Start of Block

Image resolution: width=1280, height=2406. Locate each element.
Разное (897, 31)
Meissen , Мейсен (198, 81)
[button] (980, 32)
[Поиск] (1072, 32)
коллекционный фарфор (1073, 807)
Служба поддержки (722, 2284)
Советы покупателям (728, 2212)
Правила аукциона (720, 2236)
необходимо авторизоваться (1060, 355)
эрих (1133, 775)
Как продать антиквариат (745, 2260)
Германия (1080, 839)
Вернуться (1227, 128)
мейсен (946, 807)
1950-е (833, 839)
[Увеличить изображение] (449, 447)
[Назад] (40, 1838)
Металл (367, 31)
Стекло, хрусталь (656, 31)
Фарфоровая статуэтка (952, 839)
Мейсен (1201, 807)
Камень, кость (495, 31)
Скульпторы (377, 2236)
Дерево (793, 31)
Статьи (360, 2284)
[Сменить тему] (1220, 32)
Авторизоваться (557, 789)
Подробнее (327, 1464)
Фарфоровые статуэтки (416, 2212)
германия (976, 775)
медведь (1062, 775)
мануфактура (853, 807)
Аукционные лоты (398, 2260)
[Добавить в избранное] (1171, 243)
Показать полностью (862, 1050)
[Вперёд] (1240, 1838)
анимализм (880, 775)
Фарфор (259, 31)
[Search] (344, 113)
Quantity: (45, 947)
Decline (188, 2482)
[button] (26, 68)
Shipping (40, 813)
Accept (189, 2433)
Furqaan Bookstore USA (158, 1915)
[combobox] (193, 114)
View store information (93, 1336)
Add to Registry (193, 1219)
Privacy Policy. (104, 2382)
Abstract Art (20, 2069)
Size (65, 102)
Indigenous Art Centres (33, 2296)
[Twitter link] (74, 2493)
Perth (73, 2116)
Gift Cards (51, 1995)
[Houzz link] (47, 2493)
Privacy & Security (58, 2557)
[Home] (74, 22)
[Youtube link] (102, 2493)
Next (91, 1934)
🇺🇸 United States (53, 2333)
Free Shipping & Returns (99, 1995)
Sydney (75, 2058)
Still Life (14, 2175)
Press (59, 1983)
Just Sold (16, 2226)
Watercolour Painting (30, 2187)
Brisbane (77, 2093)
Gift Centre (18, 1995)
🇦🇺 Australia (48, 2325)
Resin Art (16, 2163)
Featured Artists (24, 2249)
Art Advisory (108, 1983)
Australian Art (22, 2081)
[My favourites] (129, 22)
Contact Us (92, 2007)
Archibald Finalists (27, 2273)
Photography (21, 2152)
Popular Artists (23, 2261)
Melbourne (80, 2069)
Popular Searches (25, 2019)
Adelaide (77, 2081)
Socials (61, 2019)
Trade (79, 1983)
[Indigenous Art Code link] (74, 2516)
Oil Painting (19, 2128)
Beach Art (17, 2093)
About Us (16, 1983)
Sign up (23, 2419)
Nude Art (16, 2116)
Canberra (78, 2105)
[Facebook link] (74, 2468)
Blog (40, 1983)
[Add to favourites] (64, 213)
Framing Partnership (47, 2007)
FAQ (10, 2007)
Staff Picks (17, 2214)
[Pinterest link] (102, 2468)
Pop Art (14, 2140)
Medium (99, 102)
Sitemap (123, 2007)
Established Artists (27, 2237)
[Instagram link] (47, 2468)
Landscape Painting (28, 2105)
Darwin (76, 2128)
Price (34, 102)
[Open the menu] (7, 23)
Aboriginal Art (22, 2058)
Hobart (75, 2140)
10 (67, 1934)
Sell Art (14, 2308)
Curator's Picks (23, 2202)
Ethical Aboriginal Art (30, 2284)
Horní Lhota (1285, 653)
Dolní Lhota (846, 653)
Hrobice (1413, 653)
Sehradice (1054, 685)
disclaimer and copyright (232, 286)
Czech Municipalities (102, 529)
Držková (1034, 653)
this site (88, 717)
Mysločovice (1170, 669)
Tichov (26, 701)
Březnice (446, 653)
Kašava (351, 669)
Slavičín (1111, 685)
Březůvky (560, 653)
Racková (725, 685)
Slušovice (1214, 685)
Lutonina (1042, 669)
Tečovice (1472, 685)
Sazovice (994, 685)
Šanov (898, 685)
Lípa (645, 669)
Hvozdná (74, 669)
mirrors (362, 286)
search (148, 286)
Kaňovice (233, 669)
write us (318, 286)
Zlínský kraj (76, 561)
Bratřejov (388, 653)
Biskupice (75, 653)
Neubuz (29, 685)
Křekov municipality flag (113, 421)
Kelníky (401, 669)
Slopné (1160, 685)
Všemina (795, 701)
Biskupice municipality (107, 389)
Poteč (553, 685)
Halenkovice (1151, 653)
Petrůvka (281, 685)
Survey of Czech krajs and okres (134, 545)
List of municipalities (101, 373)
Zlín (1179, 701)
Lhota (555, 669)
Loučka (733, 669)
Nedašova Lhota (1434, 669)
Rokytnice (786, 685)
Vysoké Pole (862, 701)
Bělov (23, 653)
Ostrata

End of Block

## Required work
Every record shown above should be given back exactly.

## Output for this task
Image resolution: width=1280, height=2406. Locate each element.
Разное (897, 31)
Meissen , Мейсен (198, 81)
[button] (980, 32)
[Поиск] (1072, 32)
коллекционный фарфор (1073, 807)
Служба поддержки (722, 2284)
Советы покупателям (728, 2212)
Правила аукциона (720, 2236)
необходимо авторизоваться (1060, 355)
эрих (1133, 775)
Как продать антиквариат (745, 2260)
Германия (1080, 839)
Вернуться (1227, 128)
мейсен (946, 807)
1950-е (833, 839)
[Увеличить изображение] (449, 447)
[Назад] (40, 1838)
Металл (367, 31)
Стекло, хрусталь (656, 31)
Фарфоровая статуэтка (952, 839)
Мейсен (1201, 807)
Камень, кость (495, 31)
Скульпторы (377, 2236)
Дерево (793, 31)
Статьи (360, 2284)
[Сменить тему] (1220, 32)
Авторизоваться (557, 789)
Подробнее (327, 1464)
Фарфоровые статуэтки (416, 2212)
германия (976, 775)
медведь (1062, 775)
мануфактура (853, 807)
Аукционные лоты (398, 2260)
[Добавить в избранное] (1171, 243)
Показать полностью (862, 1050)
[Вперёд] (1240, 1838)
анимализм (880, 775)
Фарфор (259, 31)
[Search] (344, 113)
Quantity: (45, 947)
Decline (188, 2482)
[button] (26, 68)
Shipping (40, 813)
Accept (189, 2433)
Furqaan Bookstore USA (158, 1915)
[combobox] (193, 114)
View store information (93, 1336)
Add to Registry (193, 1219)
Privacy Policy. (104, 2382)
Abstract Art (20, 2069)
Size (65, 102)
Indigenous Art Centres (33, 2296)
[Twitter link] (74, 2493)
Perth (73, 2116)
Gift Cards (51, 1995)
[Houzz link] (47, 2493)
Privacy & Security (58, 2557)
[Home] (74, 22)
[Youtube link] (102, 2493)
Next (91, 1934)
🇺🇸 United States (53, 2333)
Free Shipping & Returns (99, 1995)
Sydney (75, 2058)
Still Life (14, 2175)
Press (59, 1983)
Just Sold (16, 2226)
Watercolour Painting (30, 2187)
Brisbane (77, 2093)
Gift Centre (18, 1995)
🇦🇺 Australia (48, 2325)
Resin Art (16, 2163)
Featured Artists (24, 2249)
Art Advisory (108, 1983)
Australian Art (22, 2081)
[My favourites] (129, 22)
Contact Us (92, 2007)
Archibald Finalists (27, 2273)
Photography (21, 2152)
Popular Artists (23, 2261)
Melbourne (80, 2069)
Popular Searches (25, 2019)
Adelaide (77, 2081)
Socials (61, 2019)
Trade (79, 1983)
[Indigenous Art Code link] (74, 2516)
Oil Painting (19, 2128)
Beach Art (17, 2093)
About Us (16, 1983)
Sign up (23, 2419)
Nude Art (16, 2116)
Canberra (78, 2105)
[Facebook link] (74, 2468)
Blog (40, 1983)
[Add to favourites] (64, 213)
Framing Partnership (47, 2007)
FAQ (10, 2007)
Staff Picks (17, 2214)
[Pinterest link] (102, 2468)
Pop Art (14, 2140)
Medium (99, 102)
Sitemap (123, 2007)
Established Artists (27, 2237)
[Instagram link] (47, 2468)
Landscape Painting (28, 2105)
Darwin (76, 2128)
Price (34, 102)
[Open the menu] (7, 23)
Aboriginal Art (22, 2058)
Hobart (75, 2140)
10 (67, 1934)
Sell Art (14, 2308)
Curator's Picks (23, 2202)
Ethical Aboriginal Art (30, 2284)
Horní Lhota (1285, 653)
Dolní Lhota (846, 653)
Hrobice (1413, 653)
Sehradice (1054, 685)
disclaimer and copyright (232, 286)
Czech Municipalities (102, 529)
Držková (1034, 653)
this site (88, 717)
Mysločovice (1170, 669)
Tichov (26, 701)
Březnice (446, 653)
Kašava (351, 669)
Slavičín (1111, 685)
Březůvky (560, 653)
Racková (725, 685)
Slušovice (1214, 685)
Lutonina (1042, 669)
Tečovice (1472, 685)
Sazovice (994, 685)
Šanov (898, 685)
Lípa (645, 669)
Hvozdná (74, 669)
mirrors (362, 286)
search (148, 286)
Kaňovice (233, 669)
write us (318, 286)
Zlínský kraj (76, 561)
Bratřejov (388, 653)
Biskupice (75, 653)
Neubuz (29, 685)
Křekov municipality flag (113, 421)
Kelníky (401, 669)
Slopné (1160, 685)
Všemina (795, 701)
Biskupice municipality (107, 389)
Poteč (553, 685)
Halenkovice (1151, 653)
Petrůvka (281, 685)
Survey of Czech krajs and okres (134, 545)
List of municipalities (101, 373)
Zlín (1179, 701)
Lhota (555, 669)
Loučka (733, 669)
Nedašova Lhota (1434, 669)
Rokytnice (786, 685)
Vysoké Pole (862, 701)
Bělov (23, 653)
Ostrata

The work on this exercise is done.